In traditional workflows, underwriting is too time-consuming to happen continuously. It can take a human underwriter six hours to complete a full review, often spread over two or three days due to competing priorities. Compounding the problem is that, per STRATMOR’s 2024 Peer Group Roundtable, the average retail lender’s underwriters touch files 3.8 times between application and close. 

The alternative is to hold the file, gather every possible document, and aim for a “one-touch underwrite” to avoid doing the same work twice. That means the borrower waits for days, too.

AI changes that. Because underwriting with AI can take six minutes, not six hours, you can afford to do it repeatedly. Lenders can underwrite as they go, every time a document is uploaded, a fact changes, or a question arises. That instant feedback loop keeps the process moving without delay and without frustrating the borrower. It doesn’t matter if it takes 100 touches; you still close faster. 

Just as important, AI enables true parallel processing. While one part of the system calculates income, another simultaneously checks its impact on asset thresholds, appraisal logic, or large deposit flags. Tasks that once required multiple specialists across days now happen together, in seconds. Every time the system receives a new piece of information, it runs hundreds of validations automatically. Income, employment, assets, credit, appraisal conditions, and more are all checked at once.

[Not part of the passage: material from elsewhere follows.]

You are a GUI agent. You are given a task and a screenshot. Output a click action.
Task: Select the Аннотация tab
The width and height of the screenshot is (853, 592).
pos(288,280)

This is what makes a nonlinear process possible: decisions don’t have to happen eventually. They can happen instantly, repeatedly, and holistically. And when they do, the structure of mortgage manufacturing changes.

The productivity paradox

Mortgage technology has never been more advanced. Digital portals, e-signatures, robotic process automation, and machine learning are all in play. Yet productivity is moving in the wrong direction.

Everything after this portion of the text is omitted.